GlcNAc-induced transcriptome regarding colonization and virulence
To further investigate the function of GlcNAc in the balance between commensalism and virulence, we performed independent transcriptome sequencing (mRNA-Seq) analyses to profile ngs1 mutant and reference strain SN250. Animals were colonized with WT or ngs1 (n = 3 mice/strain) for 3 days, and RNA was recovered from large intestine. For comparison, both strains were also propagated in vitro in the presence of GlcNAc or glucose at 37 °C for 0.5 h (n = 3 cultures, Fig. 4a). For each sample, a minimum of 25 million mRNA-Seq reads mapped to the C. albicans genome. We detected expression of 6281C. albicans genes or roughly 98% of the predicted genome under at least one experimental condition (Supplementary Data 2).
To identify genes that require Ngs1 for normal expression in the gut, we compare the transcriptomes of commensally propagated WT and ngs1 strains. Using a 1.5-fold cutoff, there are 713 genes downregulated in ngs1 compared to WT in the gut (Fig. 5a). We next asked whether these genes are activated by GlcNAc in vitro. 489 genes upregulated in wild-type cells by 1.5-fold or more upon GlcNAc induction compared to that in glucose (Fig. 5a). We further aimed at discriminating genes activated by GlcNAc from those repressed by glucose. All of the genes that were identified as upregulated in maltose compared to glucose were therefore removed from this setting27. This filter criteria led to a list of 251 genes as GlcNAc-activated genes, among which 110 genes are regulated by Ngs1 (Fig. 5a). There was a significant overlap of this gene cluster with previous defined gene set that activated by Ngs1 in the gut (p = 1.05 × 10−26, hypergeometric test). We then focused on these 30 genes and subjected them to function analysis using Gene Ontology (GO). As shown in Fig. 5a (bottom), they were significantly enriched in genes for GlcNAc metabolic process (p = 0.0004), filamentous growth (p = 0.01), carbohydrate transport (p = 0.0002) and interspecies interaction (p = 4.38 × 10−5). Based on the information on Candida Genome Database (CGD), some genes are shown to implicate in C. albicans virulence, among which we picked out four representative genes including RBT1, SAP2, AAF1 and RFX2. Remarkably, they were dramatically induced in cells recovered from murine gut enriched in GlcNAc than that in glucose or water when they infected murine kidneys (Fig. 5b), supporting the capability of GlcNAc in virulence retention. We noticed that some of GlcNAc-responsive genes under in vitro conditions whose induction is independent of Ngs1 are clearly involved in pathogenicity of C. albicans, for example SOD528. As expected, we detected an increase in the expression of SOD5 in GlcNAc-evolved cells during invasive infection (Fig. 5c), indicating that GlcNAc retains C. albicans virulence potential also through Ngs1-independent pathways.

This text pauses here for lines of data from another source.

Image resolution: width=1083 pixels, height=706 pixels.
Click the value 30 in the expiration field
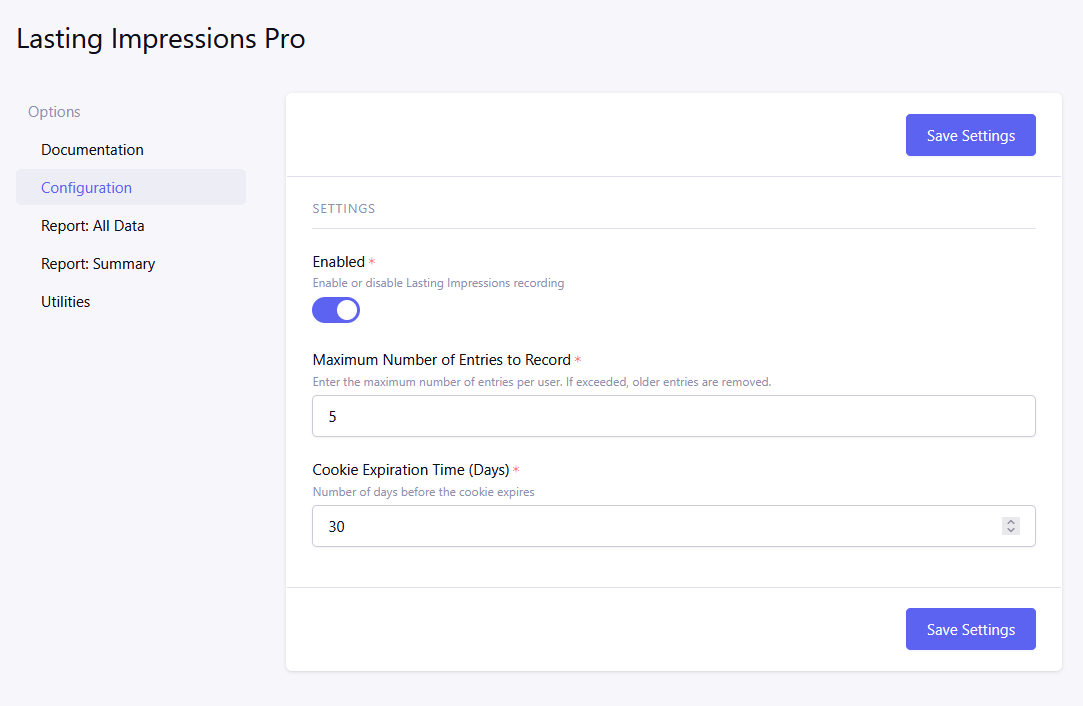(x=337, y=526)
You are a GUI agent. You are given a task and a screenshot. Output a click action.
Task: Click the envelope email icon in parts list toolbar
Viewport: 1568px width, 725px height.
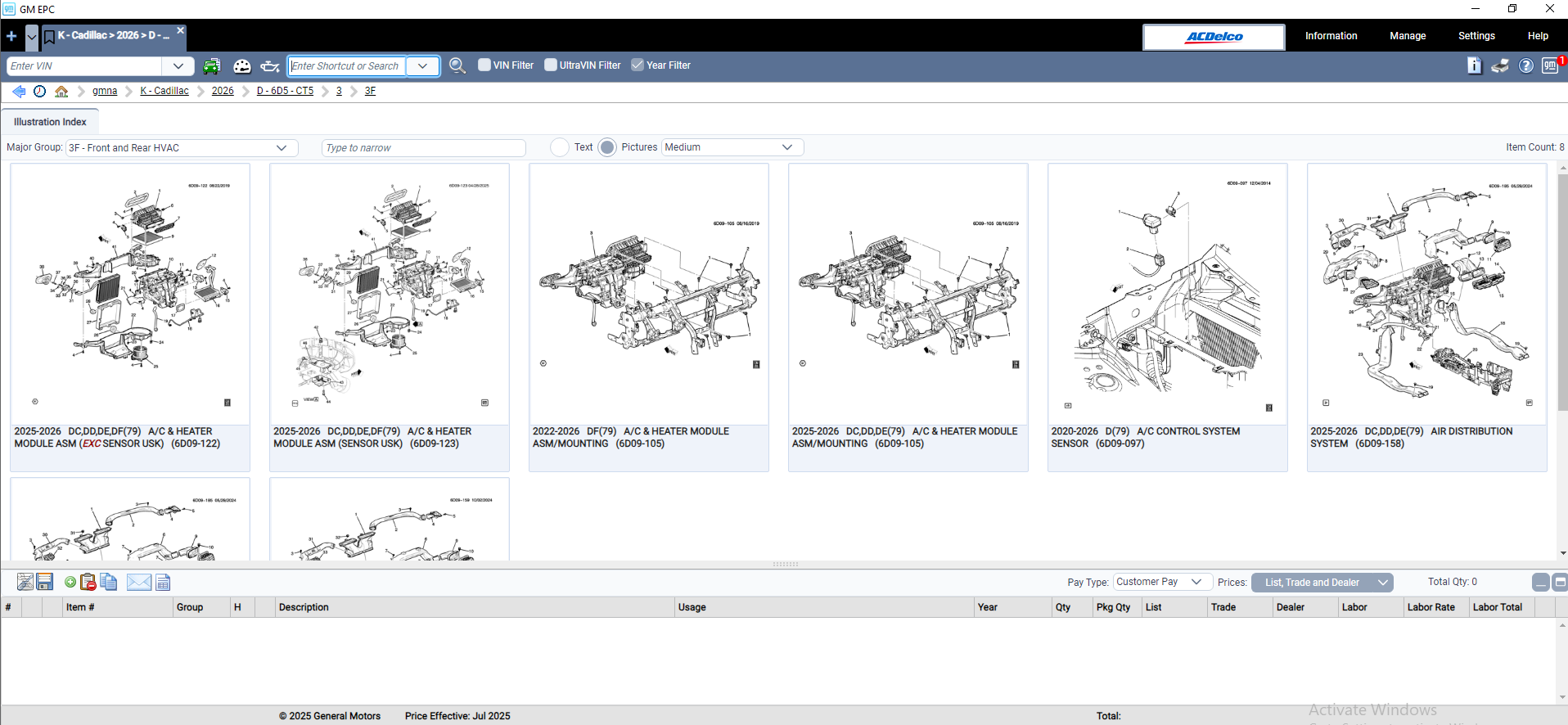click(139, 583)
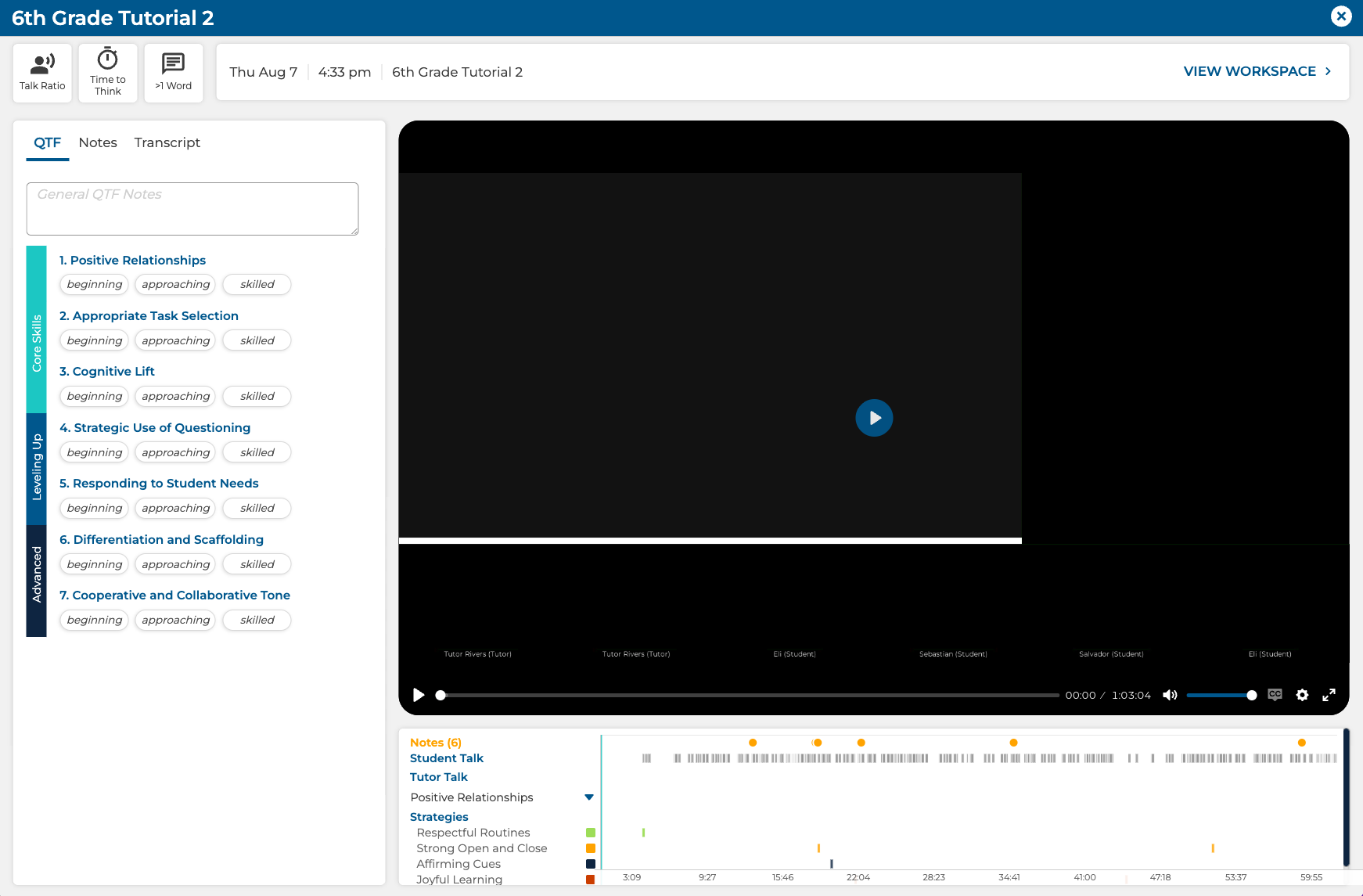This screenshot has width=1363, height=896.
Task: Select 'beginning' for Responding to Student Needs
Action: [95, 508]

In addition to genes implicated in virulence, we noticed OFI1 whose expression was induced by GlcNAc in a Ngs1-dependent manner both in vitro and in murine gut (Fig. 5a). OFI1 was previously shown to promote phenotypic switching required for C. albicans mating29. The reduced expression of OFI1 in ngs1 mutant during gut colonization was confirmed by qRT-PCR (Fig. 5d). Given that the sexual switch is related to commensalism30, we asked whether decreased expression of OFI1 contributes to the enhanced commensal fitness of ngs1 mutant. To test this hypothesis, we profiled ofi1 null mutant in the GI colonization model. As shown in Fig. 5e, ofi1 mutant strongly outcompeted wild type in the mouse GI colonization model. Because deletion of OFI1 has no effect on filaments formation at 37 °C (Supplementary Fig. 4), our data suggest that, in addition to hypha-associated transcriptome, other cellular program(s) might also contribute to the inhibitory effect of GlcNAc on commensal fitness.
Discussion
C. albicans is the most prominent fungus residing in the human gut31, but also remains a deadly pathogen and a leading cause of bloodstream infections worldwide1,32. In order to develop successful approaches against candidiasis, it is necessary to understand how the balance between commensalism and virulence is established in the context of the complex host environment. In this study, we demonstrate that GlcNAc, an abundant carbon source in the GI tract, enables C. albicans to balance between commensalism and virulence (Fig. 5f). It represents a major inducer for the expression of hypha-associated genes, as well as other transcription programs in the mammalian gut (Fig. 5f), which allows C. albicans commensalism evolved with retention of virulence traits. Our work provides new insights into how a host-associated factor regulates the lifestyle of a commensal-pathogenic fungus.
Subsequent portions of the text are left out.